My mother was always a devout Catholic, one of the biggest influences on my life and an all around remarkable woman. My father died when I was six years old leaving her to raise me and my sister as a single mother in the early 90s. Still, she managed to devote as much time as possible to us and still play an active role in the church and her community.
In 1991 when I was about 8 years old, our house burned down along with everything in it. I was young and it happened so fast so I don’t remember every detail, but I do remember my mom frantically yelling at me and my sister to get out while the living room was engulfed in flames. It happened around 2:00 a.m. and the house was gone in an hour. We didn’t have any relatives near by so the police drove us to a hotel close to church.
Remember when I said my mother was devout? We had never missed a 7:00 a.m. Sunday mass in all my years of existence and probably hers as well. Despite everything that had happened just hours before, she was more determined than ever to worship and be with her brothers and sisters at church.

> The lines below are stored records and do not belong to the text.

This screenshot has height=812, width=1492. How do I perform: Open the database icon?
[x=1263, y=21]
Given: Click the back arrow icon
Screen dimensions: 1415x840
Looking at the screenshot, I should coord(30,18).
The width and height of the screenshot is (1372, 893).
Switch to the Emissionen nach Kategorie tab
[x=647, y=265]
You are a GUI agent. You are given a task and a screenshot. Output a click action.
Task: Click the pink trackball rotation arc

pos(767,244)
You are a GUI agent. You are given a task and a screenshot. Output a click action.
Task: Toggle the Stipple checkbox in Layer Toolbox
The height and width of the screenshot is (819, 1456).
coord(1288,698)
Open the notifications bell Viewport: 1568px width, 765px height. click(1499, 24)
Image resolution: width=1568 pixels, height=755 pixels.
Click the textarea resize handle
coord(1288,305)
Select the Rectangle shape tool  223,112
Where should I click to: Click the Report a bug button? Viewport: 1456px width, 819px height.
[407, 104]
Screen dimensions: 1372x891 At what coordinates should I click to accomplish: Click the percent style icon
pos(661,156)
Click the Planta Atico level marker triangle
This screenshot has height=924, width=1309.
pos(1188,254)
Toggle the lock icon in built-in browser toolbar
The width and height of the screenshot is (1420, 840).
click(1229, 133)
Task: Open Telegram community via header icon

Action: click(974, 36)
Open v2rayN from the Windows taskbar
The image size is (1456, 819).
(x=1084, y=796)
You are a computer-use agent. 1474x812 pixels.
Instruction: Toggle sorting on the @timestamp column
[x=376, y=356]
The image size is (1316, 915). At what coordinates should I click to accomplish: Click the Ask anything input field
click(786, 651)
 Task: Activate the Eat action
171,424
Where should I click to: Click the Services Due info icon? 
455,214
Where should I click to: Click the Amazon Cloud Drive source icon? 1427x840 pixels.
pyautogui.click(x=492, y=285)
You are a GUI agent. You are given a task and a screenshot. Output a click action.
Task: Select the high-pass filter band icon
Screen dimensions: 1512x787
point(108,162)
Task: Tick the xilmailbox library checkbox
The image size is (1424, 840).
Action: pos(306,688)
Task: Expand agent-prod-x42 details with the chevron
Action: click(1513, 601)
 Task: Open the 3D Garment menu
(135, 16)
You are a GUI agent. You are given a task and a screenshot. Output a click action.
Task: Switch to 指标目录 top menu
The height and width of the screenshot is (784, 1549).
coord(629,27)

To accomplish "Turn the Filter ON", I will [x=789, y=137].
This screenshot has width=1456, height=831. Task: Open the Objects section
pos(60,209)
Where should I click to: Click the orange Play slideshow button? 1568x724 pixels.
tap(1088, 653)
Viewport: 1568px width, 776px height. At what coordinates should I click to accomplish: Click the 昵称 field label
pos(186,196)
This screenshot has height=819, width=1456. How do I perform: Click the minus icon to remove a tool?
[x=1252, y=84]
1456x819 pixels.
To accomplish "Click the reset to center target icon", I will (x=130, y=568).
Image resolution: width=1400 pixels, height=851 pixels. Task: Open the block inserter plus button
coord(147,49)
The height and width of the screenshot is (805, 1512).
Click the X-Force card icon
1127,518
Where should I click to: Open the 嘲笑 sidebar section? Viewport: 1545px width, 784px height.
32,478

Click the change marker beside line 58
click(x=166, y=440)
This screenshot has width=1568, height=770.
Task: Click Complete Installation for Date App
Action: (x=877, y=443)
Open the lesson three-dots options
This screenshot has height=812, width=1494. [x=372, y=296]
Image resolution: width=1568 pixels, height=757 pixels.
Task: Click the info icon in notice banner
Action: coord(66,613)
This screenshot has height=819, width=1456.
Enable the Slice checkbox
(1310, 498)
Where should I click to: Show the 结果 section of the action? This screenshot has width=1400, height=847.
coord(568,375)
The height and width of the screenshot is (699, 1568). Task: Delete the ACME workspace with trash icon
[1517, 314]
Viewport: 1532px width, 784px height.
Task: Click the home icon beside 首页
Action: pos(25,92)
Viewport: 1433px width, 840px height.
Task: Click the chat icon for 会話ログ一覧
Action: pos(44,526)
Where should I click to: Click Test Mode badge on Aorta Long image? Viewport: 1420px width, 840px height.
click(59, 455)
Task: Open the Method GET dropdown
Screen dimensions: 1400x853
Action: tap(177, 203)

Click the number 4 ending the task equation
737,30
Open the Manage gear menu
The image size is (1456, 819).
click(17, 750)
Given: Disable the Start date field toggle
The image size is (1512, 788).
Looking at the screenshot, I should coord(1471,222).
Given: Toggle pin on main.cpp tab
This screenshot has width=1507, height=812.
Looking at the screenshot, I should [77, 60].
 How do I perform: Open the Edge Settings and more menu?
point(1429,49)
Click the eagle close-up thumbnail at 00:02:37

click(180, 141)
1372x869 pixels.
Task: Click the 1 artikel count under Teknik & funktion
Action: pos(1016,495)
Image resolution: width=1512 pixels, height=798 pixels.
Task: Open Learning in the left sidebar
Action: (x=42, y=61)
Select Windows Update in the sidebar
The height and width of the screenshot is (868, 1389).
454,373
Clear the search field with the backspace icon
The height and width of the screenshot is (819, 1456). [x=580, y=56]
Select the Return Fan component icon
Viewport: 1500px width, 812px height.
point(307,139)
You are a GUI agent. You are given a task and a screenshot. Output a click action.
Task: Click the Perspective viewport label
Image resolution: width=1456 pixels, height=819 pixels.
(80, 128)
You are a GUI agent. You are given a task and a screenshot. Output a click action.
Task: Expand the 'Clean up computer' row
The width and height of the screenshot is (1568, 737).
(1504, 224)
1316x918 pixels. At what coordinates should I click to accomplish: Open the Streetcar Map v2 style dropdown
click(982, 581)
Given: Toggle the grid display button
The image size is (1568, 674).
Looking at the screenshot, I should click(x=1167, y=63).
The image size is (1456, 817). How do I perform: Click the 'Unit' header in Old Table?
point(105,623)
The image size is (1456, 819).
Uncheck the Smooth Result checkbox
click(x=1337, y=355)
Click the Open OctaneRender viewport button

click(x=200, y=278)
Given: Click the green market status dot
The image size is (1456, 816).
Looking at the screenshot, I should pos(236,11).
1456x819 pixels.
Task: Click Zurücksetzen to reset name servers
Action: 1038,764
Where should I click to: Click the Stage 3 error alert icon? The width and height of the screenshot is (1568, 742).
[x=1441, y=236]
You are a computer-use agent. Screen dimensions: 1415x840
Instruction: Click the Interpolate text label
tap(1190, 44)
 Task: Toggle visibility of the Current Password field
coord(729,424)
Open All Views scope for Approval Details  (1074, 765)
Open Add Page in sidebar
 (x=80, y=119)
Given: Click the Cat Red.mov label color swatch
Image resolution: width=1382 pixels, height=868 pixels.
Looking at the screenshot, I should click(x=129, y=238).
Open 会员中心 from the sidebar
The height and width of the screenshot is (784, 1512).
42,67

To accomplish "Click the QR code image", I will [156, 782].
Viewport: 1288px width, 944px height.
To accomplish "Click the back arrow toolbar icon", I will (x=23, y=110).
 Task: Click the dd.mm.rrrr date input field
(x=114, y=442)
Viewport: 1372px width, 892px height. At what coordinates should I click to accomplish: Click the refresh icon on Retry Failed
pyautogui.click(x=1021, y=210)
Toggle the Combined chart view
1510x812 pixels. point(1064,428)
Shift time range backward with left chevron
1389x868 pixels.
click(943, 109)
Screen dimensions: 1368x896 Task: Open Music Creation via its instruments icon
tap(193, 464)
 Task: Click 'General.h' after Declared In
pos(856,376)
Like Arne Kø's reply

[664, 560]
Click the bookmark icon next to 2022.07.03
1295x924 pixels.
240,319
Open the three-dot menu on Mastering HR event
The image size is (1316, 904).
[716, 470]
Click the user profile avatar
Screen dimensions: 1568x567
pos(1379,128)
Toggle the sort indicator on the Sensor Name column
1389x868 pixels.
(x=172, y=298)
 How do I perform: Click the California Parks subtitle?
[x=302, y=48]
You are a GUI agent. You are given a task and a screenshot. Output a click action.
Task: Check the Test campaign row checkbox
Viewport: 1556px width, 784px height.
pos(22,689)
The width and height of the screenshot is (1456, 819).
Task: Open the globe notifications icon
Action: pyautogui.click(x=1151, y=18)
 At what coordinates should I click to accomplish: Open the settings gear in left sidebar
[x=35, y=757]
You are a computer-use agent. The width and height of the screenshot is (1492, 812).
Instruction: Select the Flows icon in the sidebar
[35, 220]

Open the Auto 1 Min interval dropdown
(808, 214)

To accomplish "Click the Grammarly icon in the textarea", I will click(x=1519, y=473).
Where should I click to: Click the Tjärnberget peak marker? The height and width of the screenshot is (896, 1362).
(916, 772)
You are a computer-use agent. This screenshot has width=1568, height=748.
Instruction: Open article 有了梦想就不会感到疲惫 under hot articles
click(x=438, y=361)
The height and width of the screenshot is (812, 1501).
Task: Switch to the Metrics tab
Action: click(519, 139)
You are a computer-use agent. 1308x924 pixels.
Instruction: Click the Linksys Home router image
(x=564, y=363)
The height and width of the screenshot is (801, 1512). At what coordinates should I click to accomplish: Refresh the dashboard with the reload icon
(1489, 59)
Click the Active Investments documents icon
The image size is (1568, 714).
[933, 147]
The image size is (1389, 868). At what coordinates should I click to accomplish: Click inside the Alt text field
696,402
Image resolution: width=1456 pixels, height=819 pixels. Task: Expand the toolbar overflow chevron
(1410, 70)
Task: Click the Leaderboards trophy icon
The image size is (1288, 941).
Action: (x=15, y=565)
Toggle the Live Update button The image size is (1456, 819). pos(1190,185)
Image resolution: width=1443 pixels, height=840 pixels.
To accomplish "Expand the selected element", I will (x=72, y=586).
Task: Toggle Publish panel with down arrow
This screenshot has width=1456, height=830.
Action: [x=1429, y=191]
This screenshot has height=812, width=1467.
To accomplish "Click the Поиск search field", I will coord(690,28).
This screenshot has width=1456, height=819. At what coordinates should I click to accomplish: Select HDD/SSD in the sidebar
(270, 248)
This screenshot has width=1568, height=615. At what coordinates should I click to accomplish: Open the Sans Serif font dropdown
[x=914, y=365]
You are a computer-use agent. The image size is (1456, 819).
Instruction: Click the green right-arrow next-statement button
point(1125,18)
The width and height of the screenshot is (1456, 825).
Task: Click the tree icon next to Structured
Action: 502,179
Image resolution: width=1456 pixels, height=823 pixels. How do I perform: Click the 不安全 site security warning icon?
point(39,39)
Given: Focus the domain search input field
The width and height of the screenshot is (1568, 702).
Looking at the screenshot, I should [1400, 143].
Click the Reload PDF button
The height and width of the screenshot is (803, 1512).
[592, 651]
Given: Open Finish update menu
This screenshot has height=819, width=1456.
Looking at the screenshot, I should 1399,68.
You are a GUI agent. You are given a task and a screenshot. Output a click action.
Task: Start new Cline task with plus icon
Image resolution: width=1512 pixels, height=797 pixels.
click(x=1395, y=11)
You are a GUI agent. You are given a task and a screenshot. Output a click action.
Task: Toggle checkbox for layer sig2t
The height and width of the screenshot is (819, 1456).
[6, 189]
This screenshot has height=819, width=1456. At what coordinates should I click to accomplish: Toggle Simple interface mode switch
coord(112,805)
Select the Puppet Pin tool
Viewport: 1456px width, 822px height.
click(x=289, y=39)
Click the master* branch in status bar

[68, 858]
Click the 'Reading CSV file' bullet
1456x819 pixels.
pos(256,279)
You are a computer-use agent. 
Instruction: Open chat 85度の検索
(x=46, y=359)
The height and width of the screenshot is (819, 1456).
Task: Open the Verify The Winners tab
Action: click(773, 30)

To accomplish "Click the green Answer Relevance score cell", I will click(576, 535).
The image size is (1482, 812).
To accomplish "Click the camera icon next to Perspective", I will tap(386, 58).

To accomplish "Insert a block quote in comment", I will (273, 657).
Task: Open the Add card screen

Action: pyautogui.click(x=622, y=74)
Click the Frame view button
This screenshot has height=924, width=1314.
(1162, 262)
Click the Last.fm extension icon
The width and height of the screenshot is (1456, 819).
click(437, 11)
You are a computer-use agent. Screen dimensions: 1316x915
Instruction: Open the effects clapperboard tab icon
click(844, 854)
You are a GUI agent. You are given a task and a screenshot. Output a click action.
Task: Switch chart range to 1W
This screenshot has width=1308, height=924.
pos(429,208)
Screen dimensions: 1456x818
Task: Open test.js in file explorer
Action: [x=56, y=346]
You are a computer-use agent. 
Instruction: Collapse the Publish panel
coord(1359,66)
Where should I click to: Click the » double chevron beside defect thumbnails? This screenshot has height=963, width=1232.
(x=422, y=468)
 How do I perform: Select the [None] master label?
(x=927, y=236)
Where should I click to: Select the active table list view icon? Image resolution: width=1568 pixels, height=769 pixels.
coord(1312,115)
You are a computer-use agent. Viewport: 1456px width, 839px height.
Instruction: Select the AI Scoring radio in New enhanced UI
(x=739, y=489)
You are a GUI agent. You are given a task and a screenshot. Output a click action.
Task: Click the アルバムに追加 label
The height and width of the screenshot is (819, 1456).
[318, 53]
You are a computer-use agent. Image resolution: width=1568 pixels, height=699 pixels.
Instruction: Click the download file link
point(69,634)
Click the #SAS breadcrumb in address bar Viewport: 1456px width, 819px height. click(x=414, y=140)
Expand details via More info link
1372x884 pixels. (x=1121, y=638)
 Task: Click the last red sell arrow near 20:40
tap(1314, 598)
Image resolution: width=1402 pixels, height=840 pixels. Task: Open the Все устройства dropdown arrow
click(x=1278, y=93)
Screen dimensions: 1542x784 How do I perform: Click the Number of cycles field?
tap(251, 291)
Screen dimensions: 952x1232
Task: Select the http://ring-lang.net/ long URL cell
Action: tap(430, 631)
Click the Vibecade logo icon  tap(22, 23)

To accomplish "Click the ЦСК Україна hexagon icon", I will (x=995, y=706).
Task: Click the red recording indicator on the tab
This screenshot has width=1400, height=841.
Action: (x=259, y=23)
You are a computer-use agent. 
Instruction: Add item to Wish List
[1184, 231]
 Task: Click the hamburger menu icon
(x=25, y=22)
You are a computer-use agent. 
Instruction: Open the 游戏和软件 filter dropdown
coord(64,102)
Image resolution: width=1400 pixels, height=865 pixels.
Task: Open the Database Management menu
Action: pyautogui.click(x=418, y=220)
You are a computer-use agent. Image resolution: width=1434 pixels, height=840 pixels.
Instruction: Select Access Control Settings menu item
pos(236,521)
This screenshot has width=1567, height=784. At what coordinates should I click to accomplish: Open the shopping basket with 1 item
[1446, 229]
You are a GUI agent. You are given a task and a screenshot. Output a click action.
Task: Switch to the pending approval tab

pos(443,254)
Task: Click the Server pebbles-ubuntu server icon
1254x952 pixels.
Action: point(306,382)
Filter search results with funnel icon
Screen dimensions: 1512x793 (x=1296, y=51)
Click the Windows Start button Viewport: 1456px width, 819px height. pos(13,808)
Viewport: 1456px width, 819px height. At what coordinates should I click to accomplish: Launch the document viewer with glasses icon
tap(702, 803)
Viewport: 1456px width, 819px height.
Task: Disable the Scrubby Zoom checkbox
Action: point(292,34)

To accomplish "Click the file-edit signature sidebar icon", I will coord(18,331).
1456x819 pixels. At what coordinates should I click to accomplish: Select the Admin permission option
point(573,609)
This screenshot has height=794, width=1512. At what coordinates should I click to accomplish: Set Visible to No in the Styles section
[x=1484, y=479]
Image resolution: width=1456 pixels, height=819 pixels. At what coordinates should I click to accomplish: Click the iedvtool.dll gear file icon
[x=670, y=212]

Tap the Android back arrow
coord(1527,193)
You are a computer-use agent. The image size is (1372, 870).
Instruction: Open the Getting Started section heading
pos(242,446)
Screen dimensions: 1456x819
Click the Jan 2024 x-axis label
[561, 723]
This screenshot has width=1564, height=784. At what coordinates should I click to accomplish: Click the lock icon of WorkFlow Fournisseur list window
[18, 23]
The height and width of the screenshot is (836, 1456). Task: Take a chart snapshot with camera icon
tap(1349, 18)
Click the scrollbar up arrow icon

Here’s where the vanity part comes in. When the fire ravaged through the house, nothing was spared. The makeup table where she meticulously made her face every morning, gone. Her closet filled with the beautiful dresses she was known for, gone. Her jewelry collection passed down from her mother, mostly gone as well. Since the fire happened in the middle of the night, all we had to wear was the bedclothes we had on at the time of the fire. Now, my mom was no shabby dresser. She always made an effort to look her best even when she was just going for groceries. To see her walk into church barefoot, barefaced, and in her nightgown was one of the most surreal moments of my childhood. My sister and I were obviously in a similar state but I was just happy to not to have to get dressed up for once on Sunday. At the time, the experience of going to church right after the incident and seeing the sympathy everyone had was only a minor part of a blurry memory. As I’ve gotten older though, that has changed. The image of my usually chic mother in her nightgown that day has forever been ingrained into my mind. Whenever I was feeling self conscious as a teen and later in life, I remembered how my mother looked that day. She wasn’t ashamed or embarrassed of the way she looked, she carried herself with dignity and pushed through that miserable day the best she could. In that moment, she was the most elegant I had ever seen her, clothed not in a fancy dress but in the love of God.
If there’s one thing I want people and especially Catholic women to take from this story, it’s that physical appearances really don’t matter in the scheme of things. As hard as it may be going out not looking your best, there is no person worth having in your life who thinks less of you because of the way you look. God loves you and made you more beautiful than you’ll ever imagine. As long as you have a love of God in your heart, you will never be truly bare.